Prompt Engineering Best Practices for Level 3

Level 3 (Prompt Engineering) has the lowest first-attempt pass rate of any quiz level. It's not because the concepts are harder — it's because candidates underestimate the jump from "using AI" to "engineering prompts systematically." Here's a study framework that bridges that gap.

Why Level 3 is different

Levels 1 and 2 test recognition — you identify the right concept or tool from a list. Level 3 tests application. Questions present a prompt, an output, and a problem, then ask you to diagnose what went wrong and how to fix it. You need to understand not just what techniques exist, but when to use each one and why it produces better results.

The six techniques you must understand cold

1. Zero-shot prompting — Asking the model to do something with no examples. Works well for simple, well-defined tasks. Know when it fails: tasks with ambiguous output formats, or where the model lacks context to calibrate tone/style.

2. Few-shot prompting — Providing 2–5 examples before the actual request. The key insight: examples communicate output format and reasoning pattern more efficiently than instructions. If your zero-shot prompt is producing inconsistent outputs, add examples first before adding more instructions.

3. Chain-of-thought (CoT) — Asking the model to reason step-by-step before answering. The trigger phrase "think step by step" or "let's work through this" activates it. Know when it helps (multi-step reasoning, math, classification with explanation) and when it wastes tokens (simple factual retrieval, formatting tasks).

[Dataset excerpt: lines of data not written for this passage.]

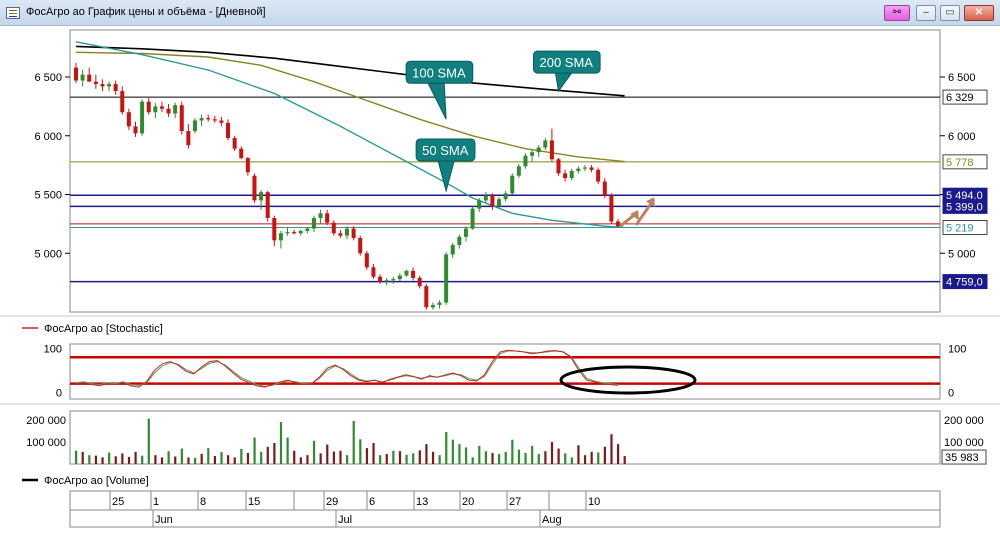 The image size is (1000, 540). What do you see at coordinates (48, 78) in the screenshot?
I see `price-tick-label-left: 6 500` at bounding box center [48, 78].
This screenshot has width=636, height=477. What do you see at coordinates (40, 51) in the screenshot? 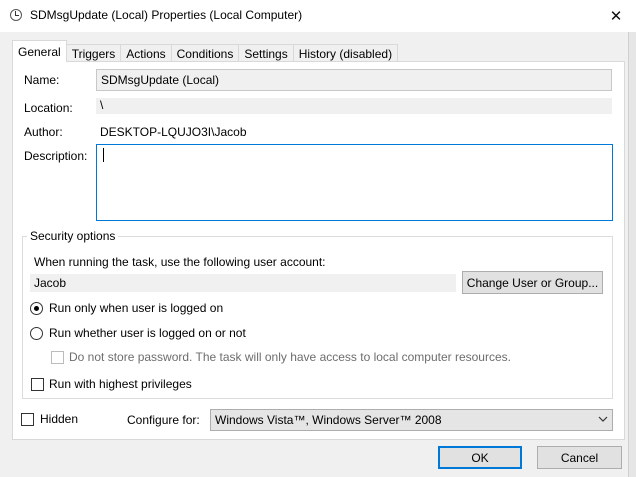
I see `tab-general: General` at bounding box center [40, 51].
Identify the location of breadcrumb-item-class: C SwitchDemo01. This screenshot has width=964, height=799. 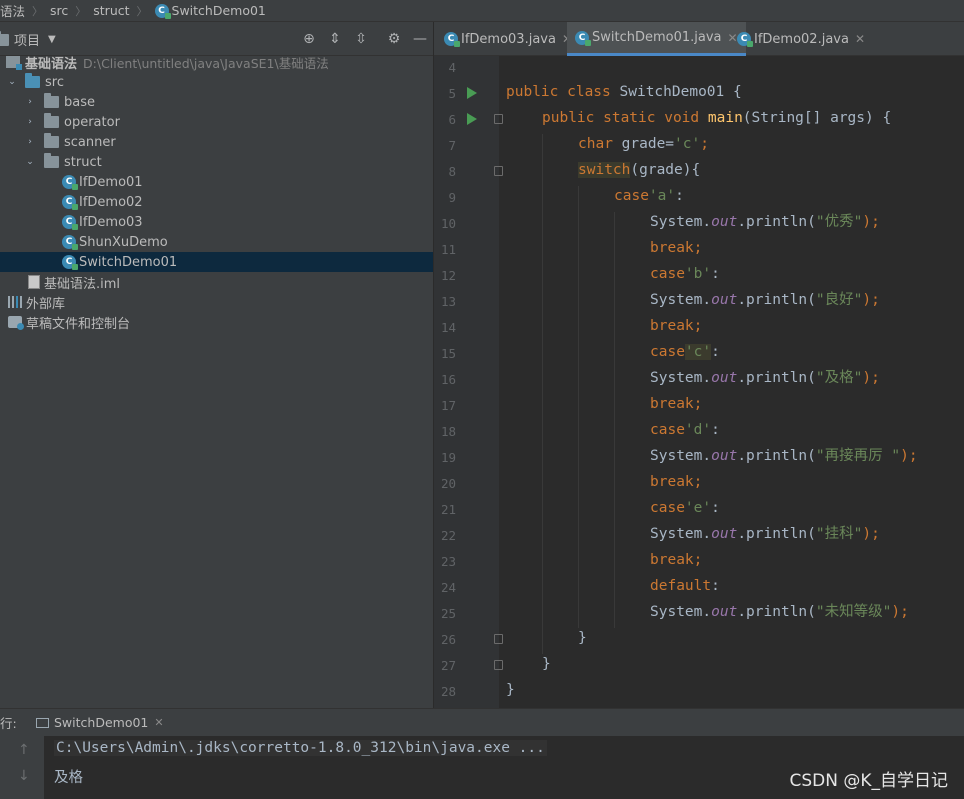
(210, 11).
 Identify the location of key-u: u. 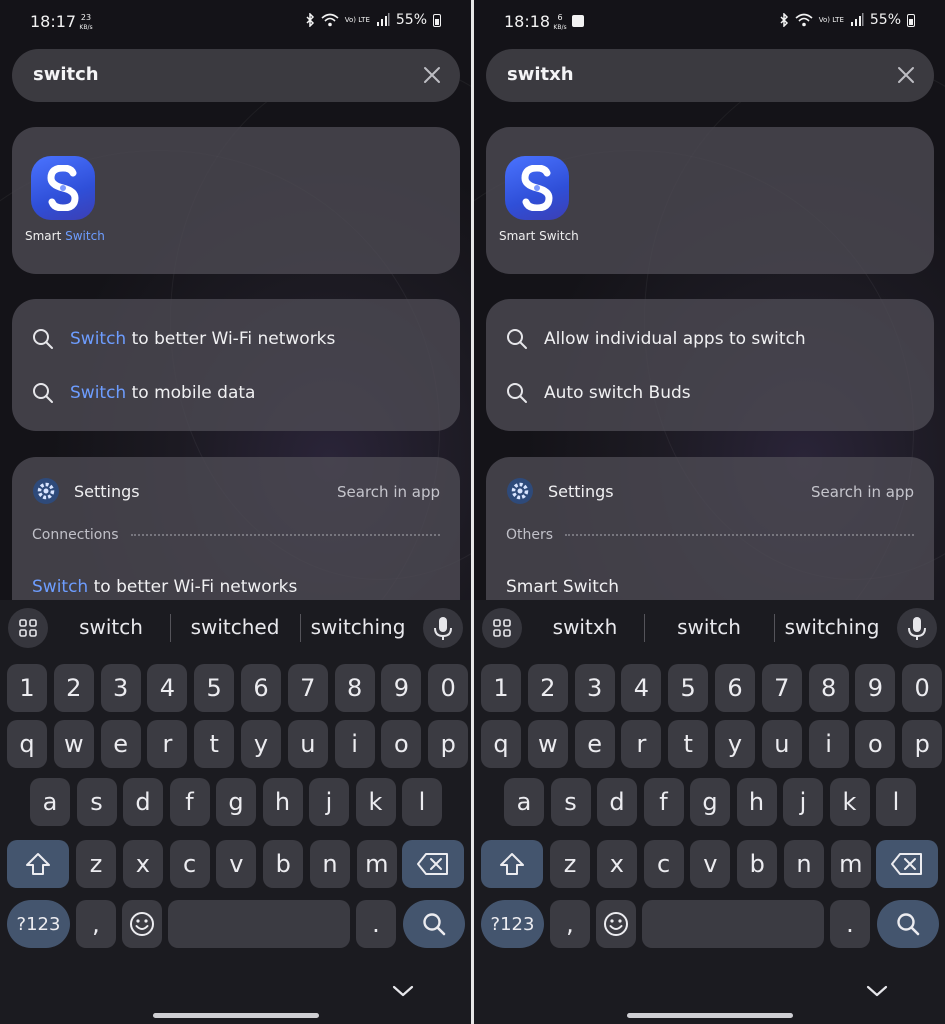
(308, 744).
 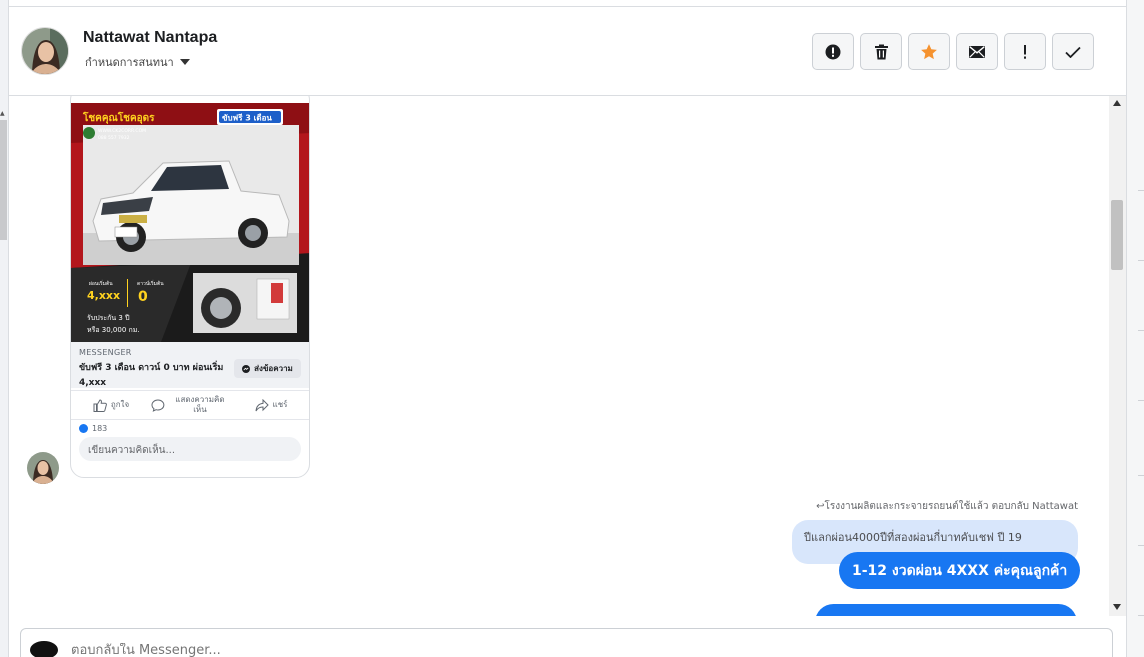 I want to click on comment-label: แสดงความคิดเห็น, so click(x=200, y=404).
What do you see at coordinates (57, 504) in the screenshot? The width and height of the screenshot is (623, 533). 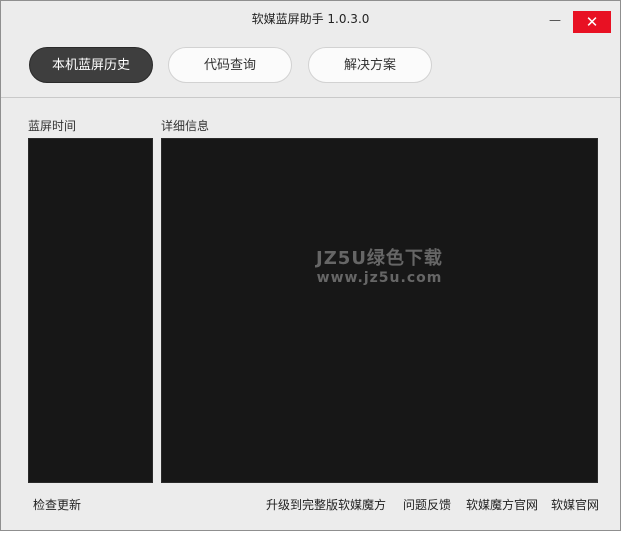 I see `check-update-link: 检查更新` at bounding box center [57, 504].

4. System prompts — Instructions that define the model's role, constraints, and output format before any user message. A good system prompt specifies: the role ("you are a financial analyst"), the task scope ("your job is to summarise earnings calls"), the output format ("always return JSON with these fields"), and the constraints ("never speculate about future performance").

5. Output formatting — Asking for structured outputs (JSON, Markdown tables, numbered lists) dramatically improves reliability when outputs feed into downstream systems. Know the difference between asking for Markdown (human-readable) and asking for JSON (machine-readable) and when each is appropriate.

6. Role prompting — Assigning a specific persona or expertise ("you are a senior contract lawyer reviewing for risk"). This isn't just stylistic — it shifts the model's prior on what constitutes a good response. A question about contract risk asked to a "helpful assistant" gets a different answer than the same question asked to a "senior contracts partner who flags every potential liability."

A study method that works

For each technique, do this exercise: find a real task you've done or seen at work, then write three versions of the prompt — one zero-shot, one with system prompt + formatting, one with chain-of-thought or few-shot examples. Observe what changes in the output.

This experiential understanding transfers directly to the quiz. When you see a prompt-output pair and something looks wrong, you'll recognise the pattern because you've seen it in your own experiments.

Common wrong answers on Level 3

Assuming "more instructions = better prompt" — verbosity often hurts. Prompts that try to constrain every possible output usually produce worse results than clear, focused prompts with a strong example.
Confusing chain-of-thought with role prompting — they serve different purposes and are often used together, but they're not the same technique.
Thinking few-shot examples must exactly match the target task — examples that share the same reasoning *pattern* (not the same topic) still improve outputs.

After you pass

Level 3 unlocks project submissions. Don't wait — apply what you've just studied immediately by starting a project. Candidates who move from Level 3 to their first project within a week retain the material much better than those who wait.